◆ **YOUR OBJECTIVE**: Proceed with the interview with oral historian Ellie Kahn below, writing on from its final line.

◆ **SOURCE TEXT**:
┌────────

Jewish Journal: How did you get into this line of work?
Ellie Kahn: I was writing for Travel + Leisure, for medical publications, for the L.A. Times, for the Los Angeles Herald Examiner. Oral history was a very unknown field at the time — 25 years ago — but I was writing about older people a lot, and if I met some interesting older person, I would want to write about them for whatever magazine I was writing for. So one day a friend said to me, “You know, there’s this field called oral history?” And I had never heard of it. My first clients were my parents. They were my guinea pigs, and I was very lucky that they were because, 25 years ago, I interviewed them when they both still had their faculties, and my mom’s been gone for 12 years.
JJ: What is your favorite part of the job?
EK: The intimacy that I feel with the person, spending that many hours with them. You know, five hours, 10 hours, 20 hours — it’s very intimate. The other fun thing is when the family gets the book or the video and they say, “Wow, we never heard this story.” One of the Holocaust survivors I interviewed, it was a couple, and their daughter-in-law hired me to do it as a surprise for her husband, their son. And he got the book and called me the next day and said, “I was up all night reading this book.” He said, “I never heard these stories because my parents wouldn’t talk about it, and there was so much I didn’t know before.” That’s fun.
JJ: Twenty hours is a long interview. What happens to all that tape?
“When I started doing this work, I said that my
mission was for every person to have a chance to tell their life story.”

└────────

◆ **RECORDED DATA**:

┌────────

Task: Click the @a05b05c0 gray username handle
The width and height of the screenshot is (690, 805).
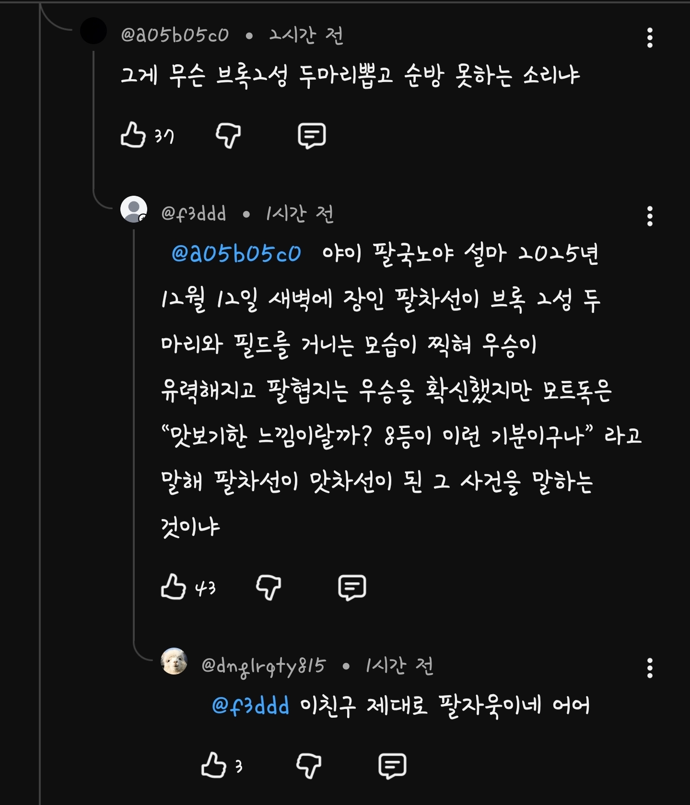Action: click(x=175, y=35)
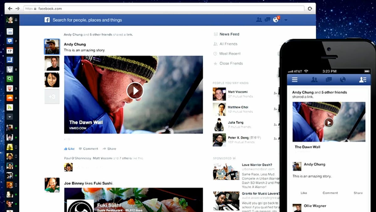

└────────

◆ **RESPONSE TO THIS TASK**:
— Ellie Kahn
EK: I’ve interviewed about 150 people over the years. If it’s an audio recording, I can either provide the family with the CD and that’s it, or I can have it transcribed and make it into a book. If it’s a video recording, I can either just hand them a DVD of however many hours, five to 20 hours of interviews, or I can have it transcribed and made into a book or edit the video interview into a shorter final product. And the edited videos and books incorporate photos as well. If the recording is for a larger project, like a documentary or a tribute for a fundraising dinner, where I’m interviewing a number of people, then it is always edited into either a book or a video. For instance, the Jewish Historical Society of Southern California hired me years ago to produce a film, “Meet Me at Brooklyn and Soto” which involved interviewing 50 people, and editing that into a one-hour film. For family histories, my fees start at about $400 for a voice only interview, and edited books and videos can end up costing from about $5,000 to $10,000.
JJ: What do you think is the value of the work you do?
EK: I think everyone should have a chance to tell their life story. I think it’s therapeutic and I think it’s healing, and I think that far too few people ever get a chance to talk at length about themselves. People need to know about their heritage and their roots, and they need to know about the people who came before them.
JJ: You most often interview people who, because of their age, are confronting their own mortality. What lessons have you drawn from that?
EK: People need to have a chance to talk about the fact that they’re facing the end of their life. It’s very helpful. And I think it’s a little bit like the Holocaust: If a survivor is protecting their children from telling them what happened, and the children are protecting their parents from asking them about what happened, there goes the connection that they could have had through sharing those stories. And similarly, too many people, when they have a parent who’s dying or a spouse who’s dying, think they’re doing a good service by not bringing up the subject, and they’re afraid that they’re going to upset the person or make them sad. But really the person ends up feeling isolated.
JJ: What do you do when you’re not doing oral histories or kibitzing with Jon Voight at Jewish delis?
EK: I hike, I go to the bird sanctuary, I do nature photography — that’s what I mostly do. And I obsess about wildlife in my backyard, take pictures of every baby dove and every squirrel.